If you do any public speaking, or aspire to, you need a book because many speaking bureaus will not book you unless you have one.
A book offers a potential additional income stream. You may choose to sell it on the internet or as a back-of-the-room product. If you are providing useful content on your website or blog, people will want to buy a book to read more. If you are giving inspiring lectures, people will want to read more. Give them what they want–a book.
A book offers you a chance to spread your message in a different channel. Make no mistake, even iin this digital age, a book is still considered the ultimate authority.
What is The Ghostwriting Process?
People come to me when they have an idea for a book, have been struggling to write one for awhile, or need to get a product out fast, for any of the above reasons.
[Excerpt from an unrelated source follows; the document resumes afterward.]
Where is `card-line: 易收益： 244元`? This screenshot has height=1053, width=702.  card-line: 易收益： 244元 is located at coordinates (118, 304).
Generally, the client will have a fair amount of material or notes on the project ready. If this is not the case, there may be quite a bit of upfront interviewing time required.
It is my job to take this material and shape it into a finished product that reflects the voice and style of the client. No two of the books that I ghostwrite will sound like the same author if I’ve done my job correctly. I assess the potential readers and what sort of style might be appropriate for them, also.
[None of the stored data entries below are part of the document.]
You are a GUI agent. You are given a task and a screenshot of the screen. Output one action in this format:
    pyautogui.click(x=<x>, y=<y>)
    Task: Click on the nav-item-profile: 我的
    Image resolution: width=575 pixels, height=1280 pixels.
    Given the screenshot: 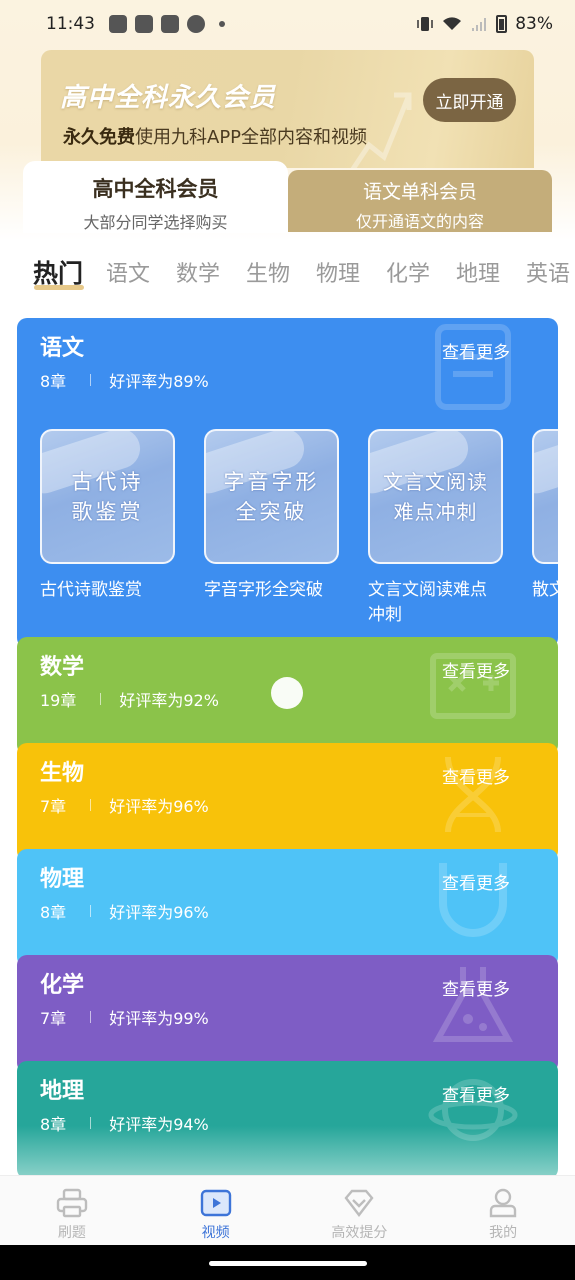 What is the action you would take?
    pyautogui.click(x=503, y=1210)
Every project differs, but basically I’ll send the client constant updates of the the manuscript for him or her to edit and make changes on. I guarantee my work and I’m not happy until the client is happy. How Long Does it Take?
The time frame varies. I’ve gotten books out in as short as a month, while some projects tend to take much longer.
How Much Does it Cost?
While I have a base fee, again, each project will vary in cost. It depends on how much material you have ready. Some books really only need a rewrite or edit, while others require a massive assembly of notes and research. Still others may need a lot of upfront interviewing time to pull the story out of the client, and this, of course, will cost more. Please, please, please don’t assume that a ghostwriter will work for royalties only. We’re professionals, too, folks, and we like to eat also. Royalties are more of an “if” than a “for certain” and if they do every manifest, it may not be for months or years in the future. Unless you can find a ghostwriter who needs experience and a credit to show, forget about asking us to work for royalties.